Word and element location data:
○ ○ ○ ○ ○

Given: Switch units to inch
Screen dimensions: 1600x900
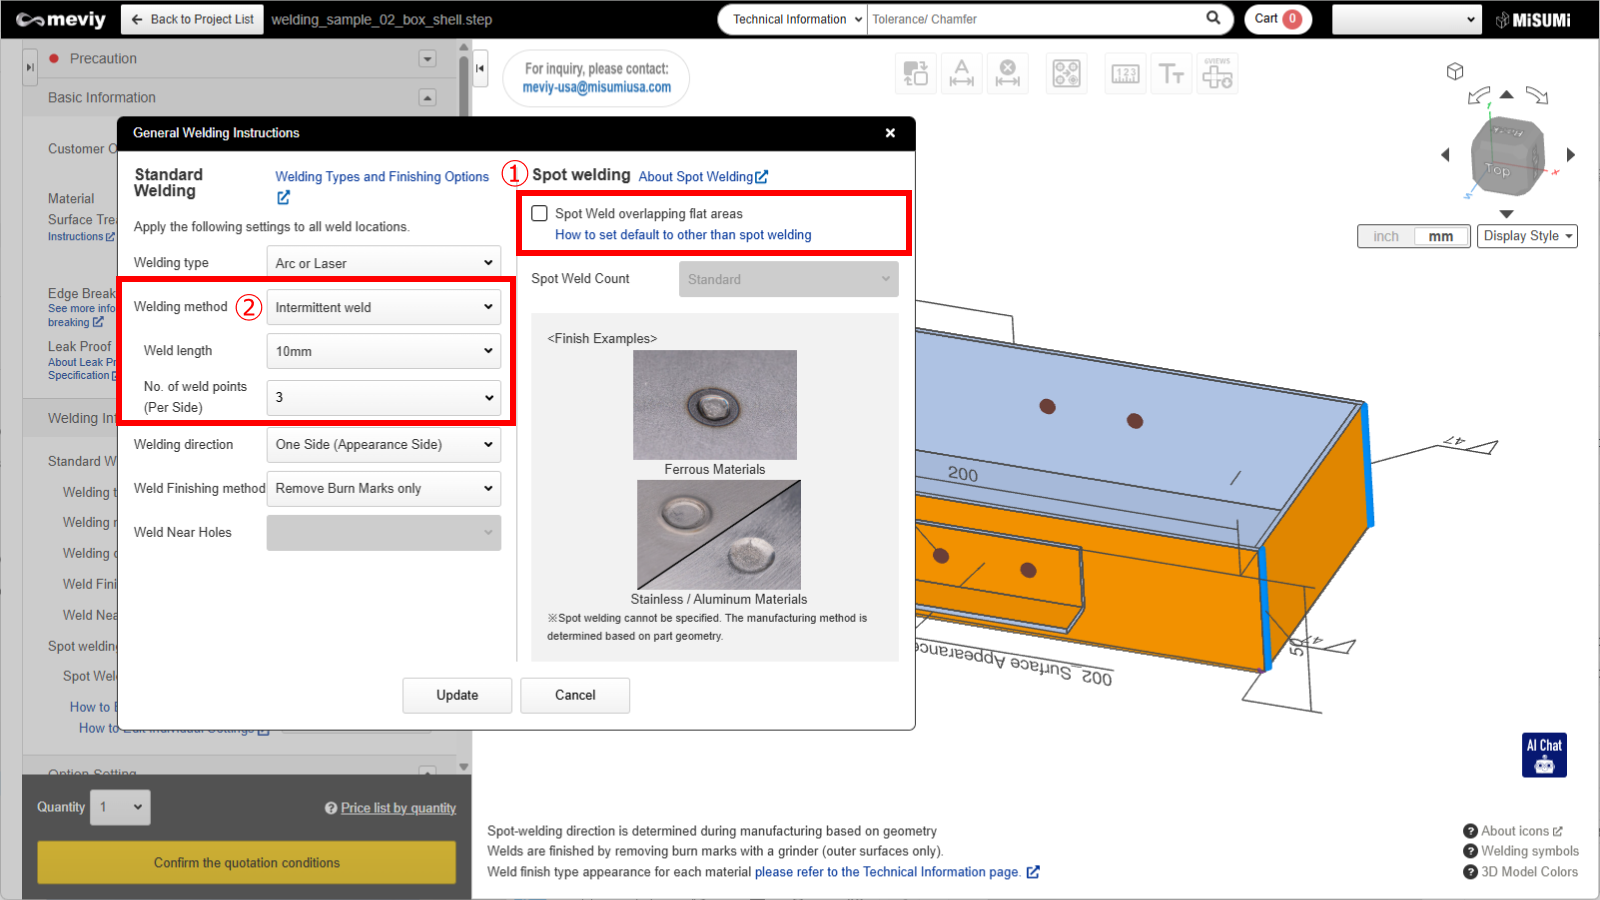Looking at the screenshot, I should point(1386,236).
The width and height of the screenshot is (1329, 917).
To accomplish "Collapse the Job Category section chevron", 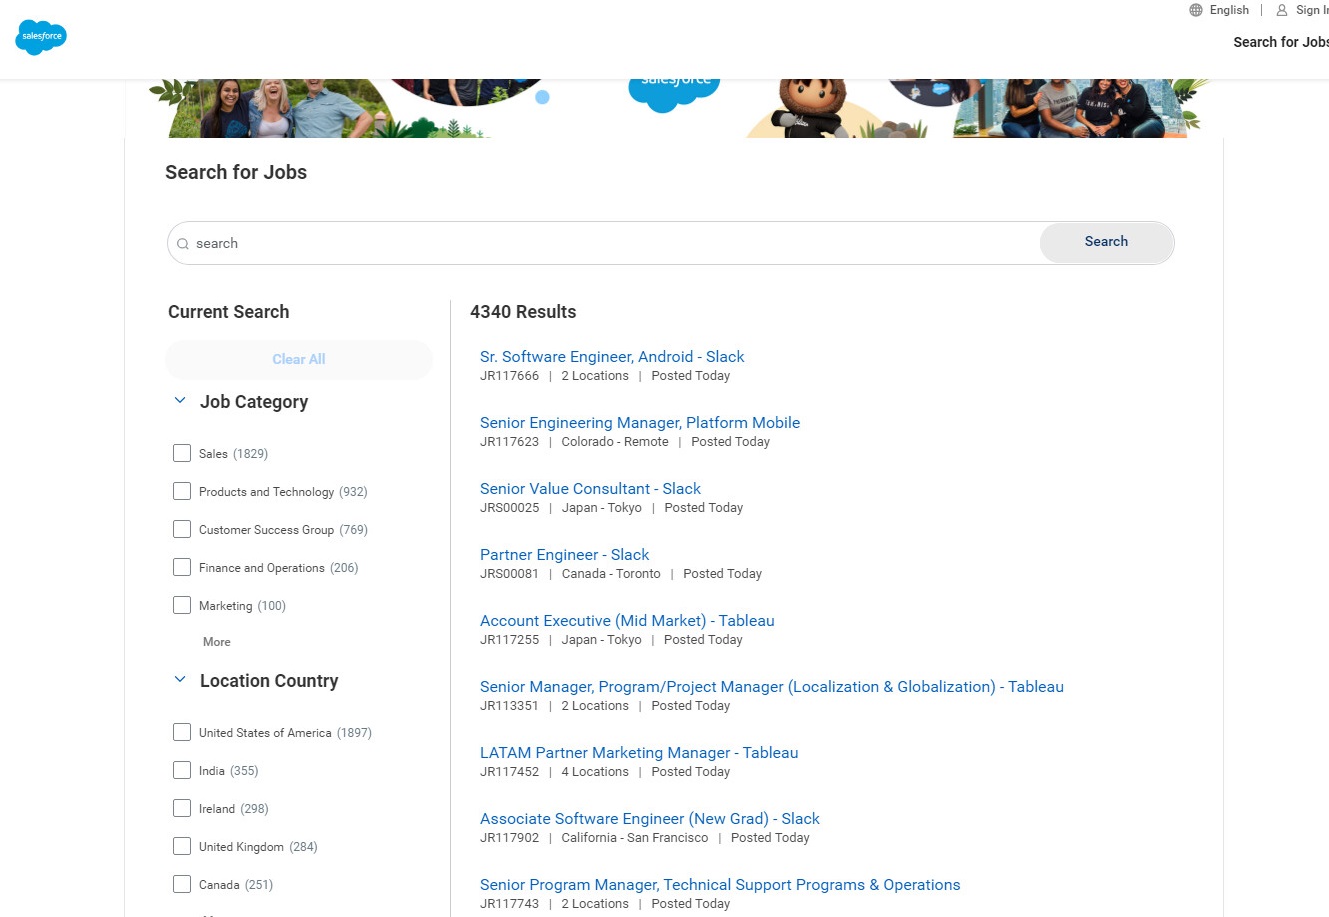I will pos(180,401).
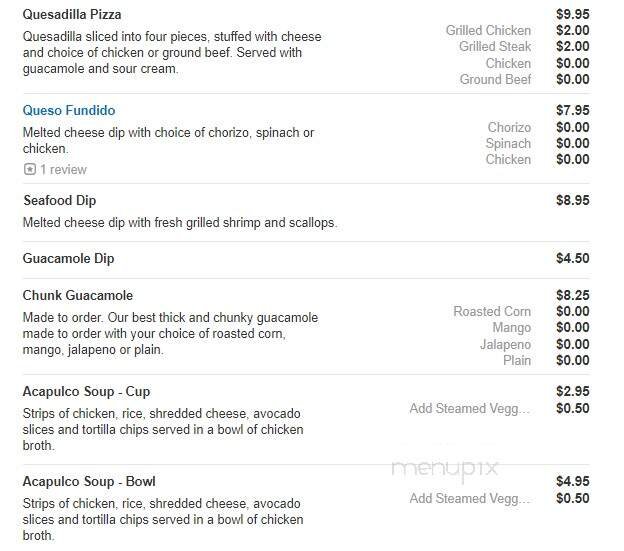Choose the Grilled Steak add-on
This screenshot has width=624, height=551.
[x=495, y=47]
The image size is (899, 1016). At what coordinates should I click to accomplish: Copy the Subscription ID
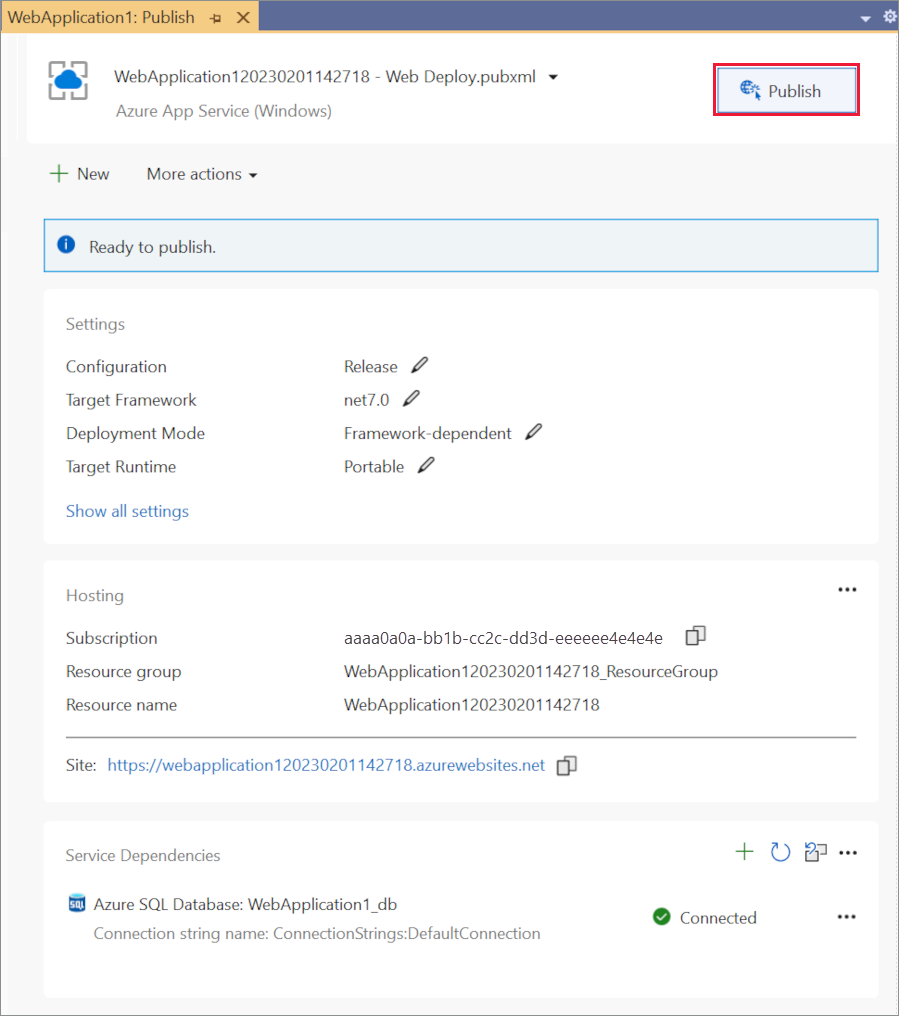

○ ○ ○ ○ ○

= What you should do =
Count how many lines of the material above contain the string "height". Reply with the number only.

= Task response =
2